• WORK REQUIRED: According to the abstract on the acute cough prediction study, how many adults presenting to primary care provided the data?

• DOCUMENT TEXT:
======

Development of a prediction tool for patients presenting with acute cough in primary care: A prognostic study spanning six European countries
Bruyndonckx R., Hens N., Verheij TJM., Aerts M., Ieven M., Butler CC., Little P., Goossens H., Coenen S.
© British Journal of General Practice. Background: Accurate prediction of the course of an acute cough episode could curb antibiotic overprescribing, but is still a major challenge in primary care. Aim: The authors set out to develop a new prediction rule for poor outcome (re-consultation with new or worsened symptoms, or hospital admission) in adults presenting to primary care with acute cough. Design and setting: Data were collected from 2604 adults presenting to primary care with acute cough or symptoms suggestive of lower respiratory tract infection (LRTI) within the Genomics to combat Resistance against Antibiotics in Community-acquired LRTI in Europe (GRACE; www.grace-lrti.org) Network of Excellence. Method: Important signs and symptoms for the new prediction rule were found by combining random forest and logistic regression modelling. Performance to predict poor outcome in acute cough patients was compared with that of existing prediction rules, using the models' area under the receiver operator characteristic curve (AUC), and any improvement obtained by including additional test results (C-reactive protein [CRP], blood urea nitrogen [BUN] , chest radiography, or aetiology) was evaluated using the same methodology. Results: The new prediction rule, included the baseline Risk of poor outcome, Interference with daily activities, number of years stopped Smoking ( > or < 4 5 years), severity of Sputum, presence of Crackles, and diastolic blood pressure ( > or < 8 5 mmHg) (RISSC85). Though performance of RISSC85 was moderate (sensitivity 62%, specificity 59%, positive predictive value 27%, negative predictive value 86%, AUC 0.63, 95% confidence interval [CI] = 0.61 to 0.67), it outperformed all existing prediction rules used today (highest AUC 0.53, 95% CI = 0.51 to 0.56), and could not be significantly improved by i ncluding additional test results (highest AUC 0.64, 95% CI = 0.62 to 0.68). Conclusion: The new prediction rule outperforms all existing alternatives in predicting poor outcome in adult patients presenting to primary care with acute cough and could not be improved by including additional test results.

======

• DATA SHOWN:
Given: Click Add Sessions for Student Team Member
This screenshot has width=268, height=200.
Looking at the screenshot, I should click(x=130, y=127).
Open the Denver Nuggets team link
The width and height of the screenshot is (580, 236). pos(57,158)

======

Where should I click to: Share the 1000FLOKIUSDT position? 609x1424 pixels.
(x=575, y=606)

======

• TASK RESPONSE: 2604 adults